Parkinson’s disease (PD) may share an etiological basis with Gaucher disease, as GBA1 mutations lead to Gaucher disease when homozygous, and are associated with increased risk for PD when heteroor homozygous. Neuronopathic forms of Gaucher disease and PD also share the therapeutic challenge of targeting the central nervous system (CNS). Pharmacological chaperones (PC) are orally-available, small molecules that represent an innovative approach to specifically increase the activity of target enzymes. AT2101 is a PC developed to enhance the enzyme deficient in Gaucher disease, glucocerebrosidase (GCase). The accumulation of α-synuclein in the CNS is a hallmark of PD. We have successfully utilized AT2101 for proof-of-concept studies in which administration of AT2101 prevented the accumulation of α-synuclein in the brain of two murine PD models that overexpress human α-synuclein. We reasoned that the CNS exposure and other properties of AT2101 could be further improved while maintaining a good safety profile. For instance, AT2101 inhibits targets other than GCase and has a relatively long lysosomal half-life.

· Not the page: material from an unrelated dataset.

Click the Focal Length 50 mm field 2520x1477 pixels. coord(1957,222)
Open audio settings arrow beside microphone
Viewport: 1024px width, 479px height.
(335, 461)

An assessment of nearly 200 analogs of AT2101 led to the identification of several new PCs with superior characteristics, including greater CNS penetration, increased potency for enhancement of enzyme activity, accelerated efflux from both tissues and lysosomes, and improved target specificity. These new PCs are currently under investigation in models of Parkinson’s and Neuronopathic Gaucher disease.